## [PROBLEM DETAILS]
Carry on the write-up about decoding Annotator's house-box bytes and filling non-square tree areas with rectangles, picking up right after its last sentence.

____ TEXT SEGMENT

4 bytes float: X position of first point
4 bytes float: Y position of first point
4 bytes float: X vector to the second point
4 bytes float: Y vector to the second point
4 bytes float: X position of third point
4 bytes float: Y position of third point

Values of position are -0.5 for left or upper side and 0.5 for bottom or right side. That means that upper left corener has value of <-0.5,-0.5>, center has value of <0,0> and upper right has value of <0.5,-0.5>.

Vectors have values from 0 to 1. Vector < 1,0 > means horizontal line, vector < 0,1 > vertical line, vector < 0.5,0.5 > means line with angle 45 deg from upper left to lower right.



The person was right on in describing the first 4 byte sets. The first 8 bytes truly contain the actual X and Y coordinates (from -.5 to .5) of the first point of the rectangle describing the house. The second 8 bytes truly do contain the X and Y vector info of the direction to the second point of that rectangle. The last 8 bytes however are not the actual positions of the 3rd point necessary to describe the full box but instead, the offset amounts from the first point to that third point. Depending on the values of the point 2 X and Y vectors, those offset values are either added to or subtracted from the point 1 coordinates to locate the third point. Now, having said that, this only works for boxes drawn horizontally and vertically.

Using that logic I was able to exactly reproduce the same boxes Annotator shows on their image on the image I intend to use as a backdrop for editing.

Once I put an angled house object in Annotator, all the rules stopped working. The first 8 bytes still accurately depict the point one coordinates. The second eight bytes contain the sin and cosine values of the angle from the first point to the second point. One can only however get the direction from those values, not the actual 2nd point of the box. The last two bytes also appear to be offset values but here's where my dilemna occurs. No matter how I combine those supposed offsets to the Point 1 positions or adjust them mathematically with the vector amounts, I can't get a point 3 to line up with where it should be any other corner of the box. I've tried multiplying the offsets by the sin or cosine values, dividing by them, adding and subtracting them. Next step will be looking at other trig functions based on those sin and cosine values and using those for adjustments. This is pretty daunting.

What scares me is that obviously others have been tempted into this minefield before and we have never seen an alternative produced. Have I found the point where everyone in the past has gotten blocked and just given up? Man, I could use some brainstorming help here. No suggestion is off the table at this point.

Art Martin
 
Latest work

Spent much of last night working on something a lot of people have been asking for - non-square tree areas. Very easy to program the code required to define the area. What I found the tough part to be was creating the squares within the selected area that best fill the possible shapes. Started out with logic that found the geographic center of the shape based on the farthest left, farthest right, top, and bottom screen positions and then slowing expanding a box until it hit an edge. Once I had the center rectangle I was going to try to fill in the other holes in a similar manner. Well, that seemed to work but it was dog slow and required huge amounts of code to do the work.

It became obvious to me that method was doomed so I went with another try. I created an 8 X 8 grid of small boxes across the defined area and within each box, looked for the existance of points that made up the area. If I found one, I excluded the box from consideration. Initially this worked pretty well but included boxes totally outside the shape. Next step was that any boxes on the outer 2 or so rows of the grid I defaulted to bad and then did a search outward for any points of the defined area. If I found any then I brought that box back into the good designation. After that, I was left with good defined boxes only inside the center of my defined area with the boxes that hit the perimeter shown as bad. Next step was to see if those outer boxes could be redefined by shrinking them down to make them stay within the boundaries. That's where I left off. That logic is very tricky since one has to treat a box on the right side of the area different from one near the top. I'll also want to write some code that combines boxes near the center to cut down the number of square vegetation areas I have to create.

________
____ DATA LISTING

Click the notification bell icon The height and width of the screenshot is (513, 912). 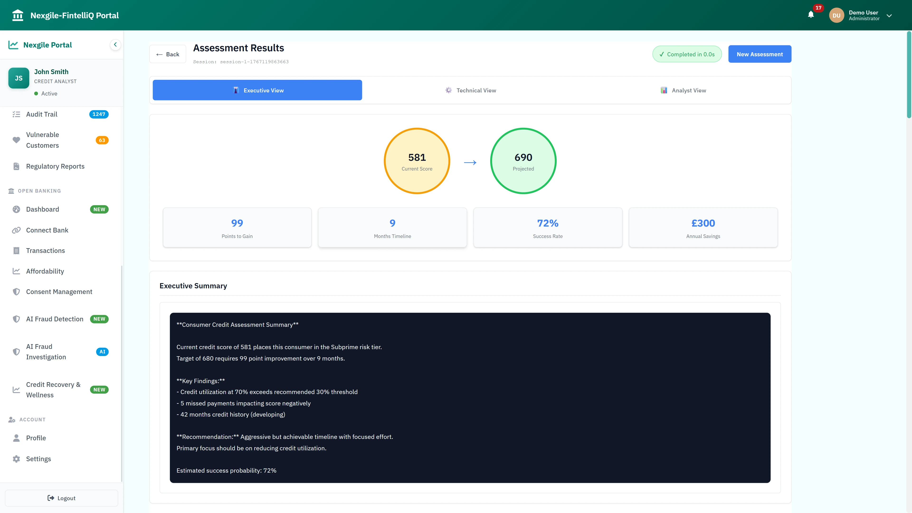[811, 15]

________
____ DATA LISTING

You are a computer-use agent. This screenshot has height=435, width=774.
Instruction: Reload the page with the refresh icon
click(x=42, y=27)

________

## [RESPONSE BELOW]
None of the rules you set up work perfectly if your defined area has grossly exaggerated shapes to it. To save the number of points I have to save when defining the shape, I wrote code that only saves a new point if there's a change in both the x and y direction which can trip you up in the area evaluation later if you end up with a long span that might not have a point above, below, or to the side of a box you want to evaluation.

Now for the completion list. Code is done for defining new house boxes that are aligned horizontally and vertically using the standard method of a button push to mark one corner, dragging to the opposite corner, and letting go to set the rectangle. Another button is for creating angled houses, same first steps to create a rectangular box but when you release the button, mouse movements rotate the rectangle. Pressing the mouse button again sets the angle.

Another button is for creating multiple houses in a row. You set a narrow rectangle using the same method as a squared off house and then go back and click back into that rectangle to set a distance from your inital first point to set the width of the houses you want created. The computer automatically creates a row of spaced houses across your rectangle at the selected width. This works equally well for rectangles you define going across or up and down. Future versions might also allow for an angled rectangle to be defined but that would be much trickier creating the individual houses. This should speed up tremendously creating the hundreds of houses needed to really define an area such as a housing development.

I'll get a screenshot of my progress completed in the next day or so and let you see it. Man, this has been a great refresher course on graphics programming and trigonometry. In my own job as a programmer in the transportation industry, we as programmers have been reduced from creative analysts to simple code and data mechanics as the moronic government we work for pushes for more and more off-the-shelf software packages and shuts down in-house development. It's a breath of fresh air to play like this and feel once again that artistic side I always loved about programming. Too bad the fun stuff doesn't pay the bills.

Art Martin
 
latest

Well, the program is coming along great. Got over some very challenging hurdles on all my desired features and have added a few more. Here's the list of things that are now working in it:

(sorry I don't have screen shots but I'm posting this from work and don't have the program in front of me.)

1. Simple treeview-style user interface for identifying and opening (or creating) the appropriate .agn file for a selected .bmp tile. When browsing through your scenery areas, the DXT files are displayed as viewable images to make your selection easier. Ones that already have an associated .agn file created are clearly identified.

2. Once selected, the image is displayed as a 10240 x 10240 zoomed picture for editing.

3. To the right of the image are sliders and entry boxes for the various defaults such as building height amounts, vegetation types and sizes, densities, etc. When opening a new image that doesn't have an associated .agn file defined, these sliders and amounts will remain set to the same amounts as the previous image you just edited. When closing the program, those defaults will be saved to a user .ini file as preferences and will be the default when starting up with a new file.

4. These are the editing buttons at the top of the screen and their functionality:

- Simple horizontally/vertically aligned house button. Box is created using standard button press, move cursor to opposite side of rectangle, and release.

- Angled house button. Box is created exactly as in the current version of Annotator.

- Simple horizontally/vertically aligned multiple house creation button. User creates a rectangle as in horz/vert house process. Next button press defines the distance from the first set point to indicate the width of each house. Program automatically creates multiple houses within the defined box along the longest width of that box with spacing between them determined by a slider to the right of the image.

- Angled multiple house creation button. User creates an angled rectangle. Next button push sets point as above to determine house width. Program creates multiple houses aligned with the defined angled box.

- Simple horizontally/vertically aligned row house creation button. Same as hor/vert house but creates row houses instead.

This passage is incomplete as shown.